Yes, they are row/column indices. You could just store it in ForceMatrix[ i][j], but then when you do lookup in the table you have to make sure you index with i as the higher of the two numbers. Just extra code for no real improvement. The main reason to only loop over half of the elements is that it's quicker. Kind of a moot point if you're not gonna have a few millions objects. Yes, I'm a perfectionist.

Regarding the second part, do you know vector math (linear algebra)?

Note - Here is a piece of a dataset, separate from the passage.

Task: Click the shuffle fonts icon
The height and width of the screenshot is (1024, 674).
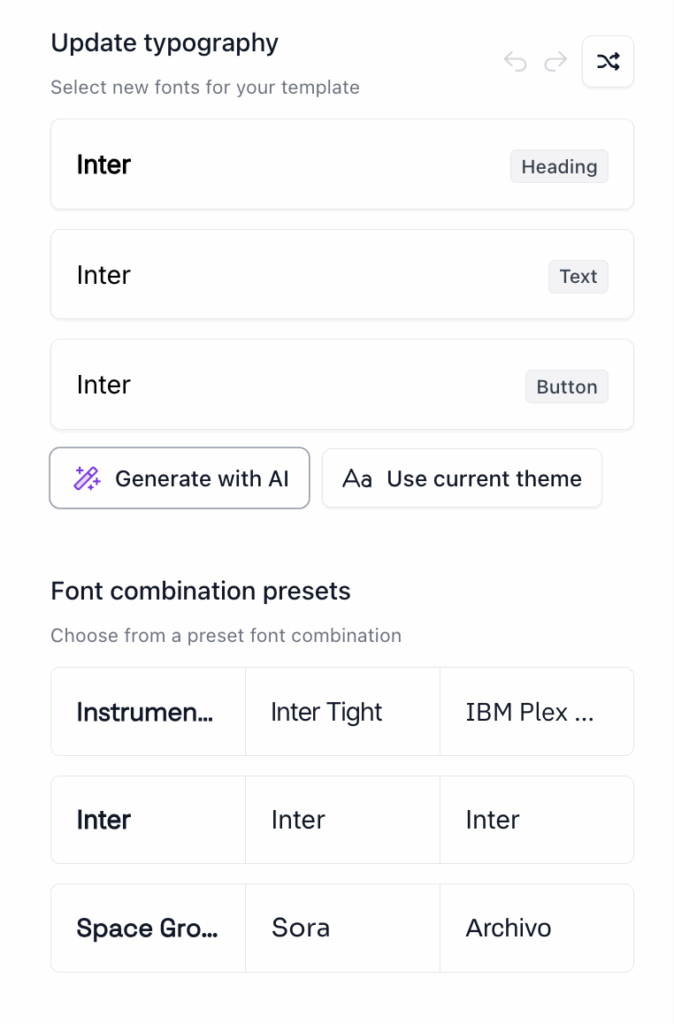Action: 608,61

I've attached an image. The points marked A and B are the two asteroids. If you do the vector operation minus, you get the distance between them, as a vector. This is useful, because you need to know in which direction to add the force of the gravity. But you only want it as a direction. This would be an arrow pointing to the point marked (B-A)/|B-A| in the image, assuming the circle is the unit circle (ie. has a radius of 1).

To transform it into a direction, you normalize the vector. This is done by dividing the vector by its length (length for 2D vector = square root of (x^2 + y^2)). This will always result in a vector with a length of 1. To write x and y separately:

Code: [Select]
`x part of force = Fg * xdiff / sqrt(xdiff^2 + ydiff^2)y part of force = Fg * ydiff / sqrt(xdiff^2 + ydiff^2)`
The distance, as a scalar, between the two asteroids is the same as the length of (B-A), normally written |B-A|.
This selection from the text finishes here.